A segurança está sendo feita pelas guardas municipais nas 15 províncias que compõem o estado, uma vez que a Força Nacional não foi mobilizada, porque o governo do presidente Evo Morales não reconhece a constitucionalidade da consulta.
Apenas um pelotão da Força Nacional foi deslocado, ontem (3) à noite, para a Província de San Julian, a 150 quilômetros da capital do estado, Santa Cruz de la Sierra, onde ocorreram alguns conflitos. A situação ainda é considerada tensa porque San Julian concentra um grande número de pessoas contrárias à realização da consulta, como também é o caso das províncias de Ñuflo de Chaves, Yapacani, Los Troncos e Quatro Cañadas, e mais o bairro de Plan Tres Mil, na capital.
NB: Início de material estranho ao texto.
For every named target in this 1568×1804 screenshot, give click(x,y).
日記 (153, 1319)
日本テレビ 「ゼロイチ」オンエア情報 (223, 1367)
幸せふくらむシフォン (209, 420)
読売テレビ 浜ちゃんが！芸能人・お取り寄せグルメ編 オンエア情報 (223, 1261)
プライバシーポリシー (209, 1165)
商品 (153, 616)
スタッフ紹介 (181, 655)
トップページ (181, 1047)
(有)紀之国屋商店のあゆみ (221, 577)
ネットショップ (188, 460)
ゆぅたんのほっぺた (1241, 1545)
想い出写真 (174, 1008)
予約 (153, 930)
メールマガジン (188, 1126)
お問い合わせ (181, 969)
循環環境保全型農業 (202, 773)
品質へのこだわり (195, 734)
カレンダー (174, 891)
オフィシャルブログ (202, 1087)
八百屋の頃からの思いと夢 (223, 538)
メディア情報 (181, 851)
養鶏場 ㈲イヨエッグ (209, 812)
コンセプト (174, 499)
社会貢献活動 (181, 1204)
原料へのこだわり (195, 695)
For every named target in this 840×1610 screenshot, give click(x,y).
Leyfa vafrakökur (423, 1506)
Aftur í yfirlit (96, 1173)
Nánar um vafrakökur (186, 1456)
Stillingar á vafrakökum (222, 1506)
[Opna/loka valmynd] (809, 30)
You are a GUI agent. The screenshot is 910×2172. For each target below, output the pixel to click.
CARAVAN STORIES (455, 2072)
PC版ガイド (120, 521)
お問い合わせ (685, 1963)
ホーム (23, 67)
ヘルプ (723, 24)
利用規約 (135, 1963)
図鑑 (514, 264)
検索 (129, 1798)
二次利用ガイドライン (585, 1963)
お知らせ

Também ontem, na Província de Yapacani, a 130 quilômetros da capital, manifestantes contrários à consulta bloquearam ruas, com pneus, paus e pedras, e queimaram urnas de papelão, que seriam utilizadas na votação de hoje. Desde as 8h da manhã de sexta-feira (2), vigora em todo o estado a lei seca (proibição de venda de bebidas alcoólicas), que se estenderá até as 19h de hoje, após o encerramento da consulta. Houve registro de pessoas que foram encontradas bebendo, mas a guarda municipal se mantém vigiando e reprimindo o consumo de bebidas alcoólicas.
A Corte Departamental Eleitoral de Santa Cruz habilitou 935.527 pessoas para votar na consulta popular, o que significa um crescimento de 11,5% de eleitores em relação a semelhante consulta realizada em 2 de julho de 2006 - a primeira consulta sobre a autonomia administrativa, política e financeira do estado contra a subordinação ao governo federal, em que foi vencedora a proposta do "sim".